INPUT RECORDS:
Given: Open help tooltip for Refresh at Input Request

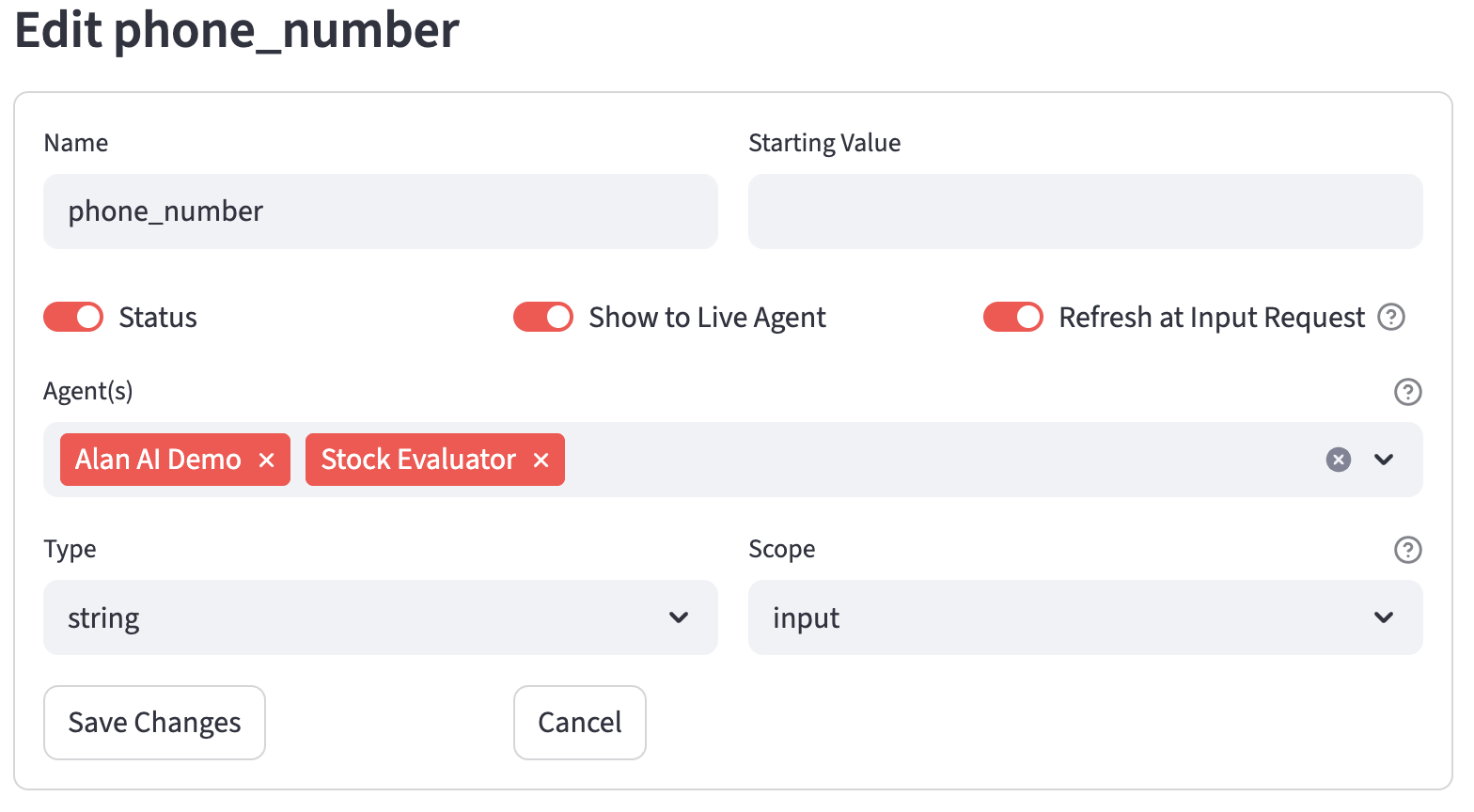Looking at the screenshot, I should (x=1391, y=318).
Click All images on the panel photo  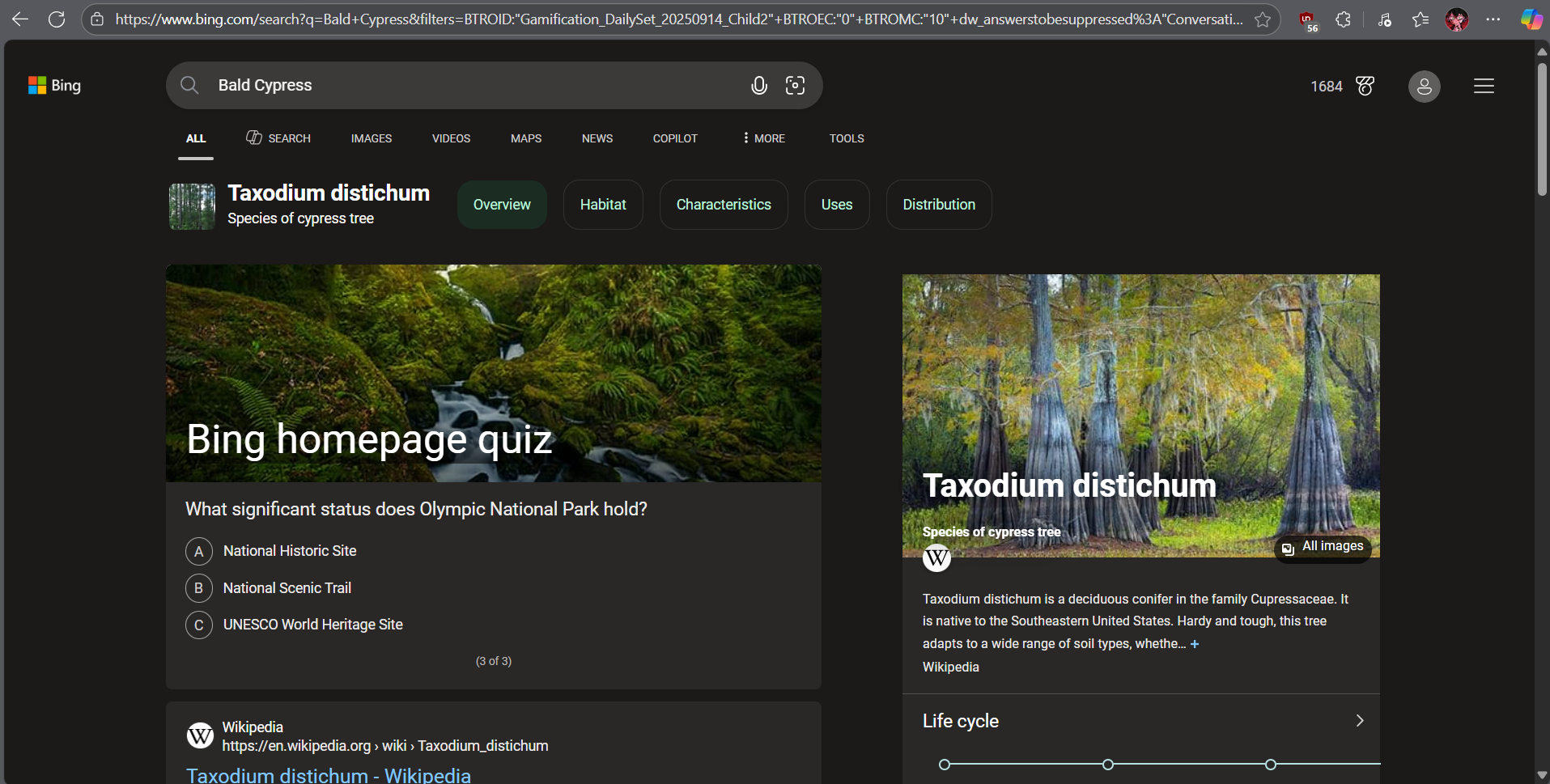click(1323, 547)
==
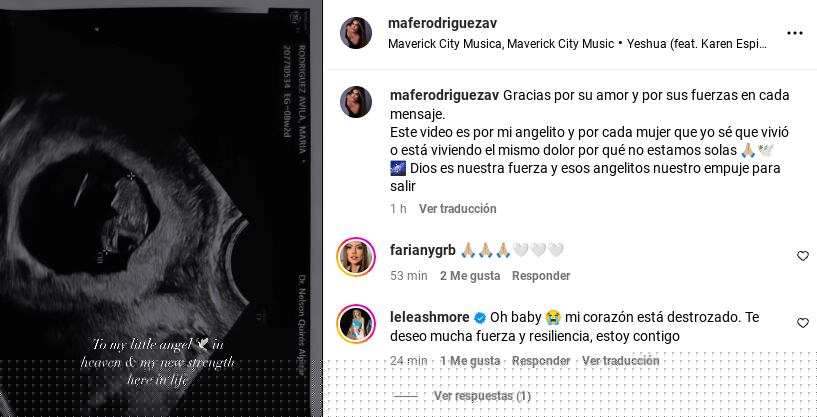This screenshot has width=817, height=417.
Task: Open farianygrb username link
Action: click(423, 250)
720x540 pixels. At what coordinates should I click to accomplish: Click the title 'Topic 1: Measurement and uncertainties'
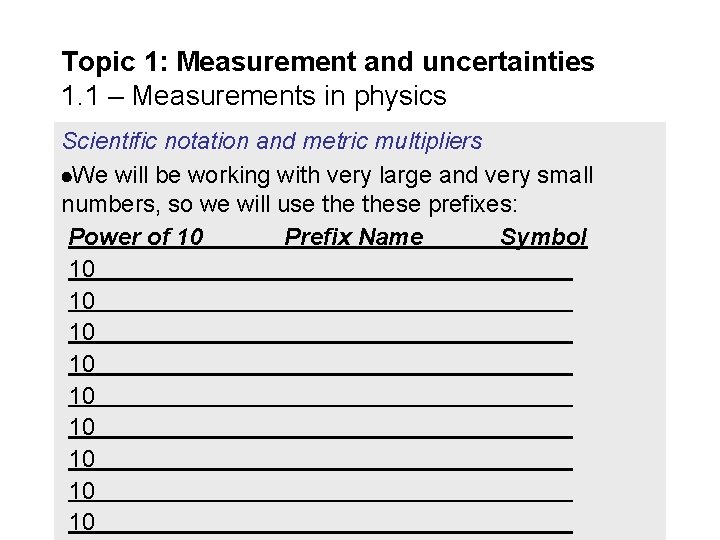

GOAL OF THE EXERCISE: Can you quote the entries beginning at the line that contains "This screenshot has width=817, height=417." and ending after the line that contains "720x540 pixels. At", leaving out the pictures?

SOLUTION:
This screenshot has width=817, height=417.
Task: Open farianygrb username link
Action: click(423, 250)
720x540 pixels. At what coordinates should I click to accomplish: Click the title 'Topic 1: Measurement and uncertainties'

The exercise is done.